A better option—and one that thwarts both the television and the lights—is purchasing smart plugs. The average US home uses more than 900 kilowatts of electricity per month. That can really add up, especially when you realize that people are wasting more than $19 billion every year on household appliances that are always plugged in. Smart plugs like WeMo can help eliminate wasted electricity by letting you control plugged-in items from your smartphone.
Update Your Lighting
Incandescent lightbulbs can consume and waste a lot of energy—35% of CO2 emissions are generated from electric power plants. This can have serious consequences for increased global warming.
To reduce your impact on the environment, you can install more efficient lightbulbs to offset your energy usage. However, many homeowners choose smart lights, like the Philips Hue bulbs, to save money and make their homes more energy efficient.
Smart lights can be controlled from your smartphone, and many smart light options come with monthly energy reporting so you can continue to find ways to reduce your carbon footprint.
Take Control of the Thermostat
Homeowners often leave the thermostat on its default settings, but defaults often result in heating and cooling systems that run longer and harder than they need to.
In fact, almost half the average residential energy use comes from energy-demanding heating and cooling systems. As an alternative to fiddling with outdated systems, eco-conscious homeowners use smart thermostats to save at least 10% on heating and roughly 15% on cooling per year.
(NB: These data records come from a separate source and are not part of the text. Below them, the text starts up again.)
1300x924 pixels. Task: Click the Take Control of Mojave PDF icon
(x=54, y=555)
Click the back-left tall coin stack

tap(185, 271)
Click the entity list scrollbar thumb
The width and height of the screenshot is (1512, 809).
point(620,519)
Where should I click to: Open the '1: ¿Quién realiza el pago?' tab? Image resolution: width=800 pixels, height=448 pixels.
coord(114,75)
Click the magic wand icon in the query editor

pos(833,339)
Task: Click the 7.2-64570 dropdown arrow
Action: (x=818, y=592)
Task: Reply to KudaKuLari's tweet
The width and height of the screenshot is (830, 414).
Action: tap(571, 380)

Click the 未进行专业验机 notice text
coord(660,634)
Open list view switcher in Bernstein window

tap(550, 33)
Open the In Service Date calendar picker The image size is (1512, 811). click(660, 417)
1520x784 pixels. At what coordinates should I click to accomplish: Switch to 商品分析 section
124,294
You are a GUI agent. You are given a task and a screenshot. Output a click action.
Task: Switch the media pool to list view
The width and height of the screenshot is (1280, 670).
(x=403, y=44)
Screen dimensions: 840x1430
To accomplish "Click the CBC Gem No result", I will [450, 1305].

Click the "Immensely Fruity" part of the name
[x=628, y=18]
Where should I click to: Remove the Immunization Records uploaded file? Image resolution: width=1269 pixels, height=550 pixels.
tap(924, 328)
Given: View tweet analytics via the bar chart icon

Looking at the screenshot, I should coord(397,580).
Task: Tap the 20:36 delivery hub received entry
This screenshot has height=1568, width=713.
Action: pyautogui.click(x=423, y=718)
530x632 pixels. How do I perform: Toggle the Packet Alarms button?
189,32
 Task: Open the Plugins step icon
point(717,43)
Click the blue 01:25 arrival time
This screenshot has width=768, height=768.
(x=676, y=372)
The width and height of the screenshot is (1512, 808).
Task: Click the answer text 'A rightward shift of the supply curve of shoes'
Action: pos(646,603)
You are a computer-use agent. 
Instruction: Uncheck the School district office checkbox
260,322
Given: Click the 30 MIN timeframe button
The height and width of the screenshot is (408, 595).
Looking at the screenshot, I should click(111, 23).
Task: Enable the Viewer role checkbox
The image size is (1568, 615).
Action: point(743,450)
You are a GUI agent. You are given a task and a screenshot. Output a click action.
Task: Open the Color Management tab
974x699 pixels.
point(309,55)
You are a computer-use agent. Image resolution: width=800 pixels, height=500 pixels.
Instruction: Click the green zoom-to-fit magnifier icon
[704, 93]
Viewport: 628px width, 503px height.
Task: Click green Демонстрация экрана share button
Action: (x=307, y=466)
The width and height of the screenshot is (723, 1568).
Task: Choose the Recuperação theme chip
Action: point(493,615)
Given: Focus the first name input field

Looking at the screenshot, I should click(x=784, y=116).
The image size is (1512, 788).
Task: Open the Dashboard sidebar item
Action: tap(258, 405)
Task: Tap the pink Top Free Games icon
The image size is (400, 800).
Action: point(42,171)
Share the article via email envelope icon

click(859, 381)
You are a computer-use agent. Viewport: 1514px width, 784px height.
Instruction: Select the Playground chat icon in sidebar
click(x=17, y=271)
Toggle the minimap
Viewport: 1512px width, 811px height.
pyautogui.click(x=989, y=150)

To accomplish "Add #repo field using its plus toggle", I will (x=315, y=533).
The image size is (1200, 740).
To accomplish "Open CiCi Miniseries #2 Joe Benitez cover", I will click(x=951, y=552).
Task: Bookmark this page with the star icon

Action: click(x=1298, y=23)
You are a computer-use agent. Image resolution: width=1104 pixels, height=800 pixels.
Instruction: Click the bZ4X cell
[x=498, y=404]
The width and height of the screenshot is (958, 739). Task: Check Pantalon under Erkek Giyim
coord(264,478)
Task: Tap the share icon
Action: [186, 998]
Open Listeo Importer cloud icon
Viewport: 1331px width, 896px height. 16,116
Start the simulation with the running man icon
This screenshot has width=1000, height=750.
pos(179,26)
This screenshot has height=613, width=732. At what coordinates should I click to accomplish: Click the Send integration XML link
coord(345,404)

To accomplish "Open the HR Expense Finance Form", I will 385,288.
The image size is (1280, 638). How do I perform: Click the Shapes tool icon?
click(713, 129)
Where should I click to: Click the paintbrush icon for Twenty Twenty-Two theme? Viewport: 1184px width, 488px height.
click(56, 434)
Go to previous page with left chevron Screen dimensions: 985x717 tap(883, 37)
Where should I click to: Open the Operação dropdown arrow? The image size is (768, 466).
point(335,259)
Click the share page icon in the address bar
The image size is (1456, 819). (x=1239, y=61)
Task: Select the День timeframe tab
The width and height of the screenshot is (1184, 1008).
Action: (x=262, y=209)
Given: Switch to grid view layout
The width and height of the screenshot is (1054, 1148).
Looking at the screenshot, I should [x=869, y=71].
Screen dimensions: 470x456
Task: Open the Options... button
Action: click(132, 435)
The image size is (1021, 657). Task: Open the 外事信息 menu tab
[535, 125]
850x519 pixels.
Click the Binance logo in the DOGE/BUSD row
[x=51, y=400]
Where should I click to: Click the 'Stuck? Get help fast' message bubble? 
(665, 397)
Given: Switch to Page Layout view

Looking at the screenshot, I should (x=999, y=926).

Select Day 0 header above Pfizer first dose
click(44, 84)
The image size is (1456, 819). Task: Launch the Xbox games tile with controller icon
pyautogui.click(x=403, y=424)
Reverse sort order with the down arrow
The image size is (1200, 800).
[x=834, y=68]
Change your home’s story by employing a smart thermostat such as the Nest, ecobee3, or Honeywell Lyric. Smart thermostats automatically adjust your in-home temperature by accounting for a variety of factors, including outdoor humidity and precipitation. A lot of smart thermostats will also adjust your home’s temperature depending on the time of day and whether you’re home.
Stop Wasting Water
The average American household uses about 320 gallons of water per day. About one-third of that goes to maintaining their yards. Using a smart irrigation systems to improve your water usage can save your home up to 8,800 gallons of water per year.
Smart irrigation systems use AI to sync with local weather predictions, which can be really helpful if you have a garden or fruit trees that you use your irrigation system for water. Smart features help keep your garden and landscaping healthy by making sure you never overwater your plants or deprive them of adequate moisture.